La seconde variation, qui anciennement était la troisième, oppose le plein-jeu du grand-orgue à celui du positif et veut « susciter une sorte de plain-chant imaginaire chromatique ». Elle est parcourue de traits rapides et d’interrogations. La troisième invention, la plus travaillée, la plus longue, est une suite de variations pleines de couleurs harmoniques. Elle est la plus fascinante, avec ses lents glissements, et peu à peu les grands blocs rythmiques vont vers le silence, vers un début de temps sans fin.
Et pourtant Gilbert Amy évite les longues notes tenues propres à l’orgue, il édifie un climat sonore prenant de mille autres manières.
Il passe des échos de plain-chant dans cette œuvre, des échos de la foi de Xavier Darasse, dans cette sorte de Requiem à lui dédié.

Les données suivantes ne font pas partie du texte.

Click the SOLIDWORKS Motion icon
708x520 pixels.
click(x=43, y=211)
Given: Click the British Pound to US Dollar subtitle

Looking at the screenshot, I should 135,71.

Un certain envoûtement sonore envahit toute la nef. Et même si on ne peut suivre toute la complexité de l’écriture, ces sonorités suspendues et ces appels mystérieux des notes graves, ses bribes de mélodies qui semblent interroger l’ailleurs, des sombres processions semblent se mettre en marche. Cette œuvre grave est un hommage vibrant d‘amitié intense, un au revoir non dénué d’espérance et de questions.
Ce concert décalé mélangeant musique médiévale et musique contemporaine est bien un hommage qui aurait plu à Xavier Darasse, lui qui vivait dans ces deux mondes avec la même ferveur et qui reste dans nos mémoires comme ce délicieux Puck de beaucoup de songes de nos nuits d’étés à Toulouse.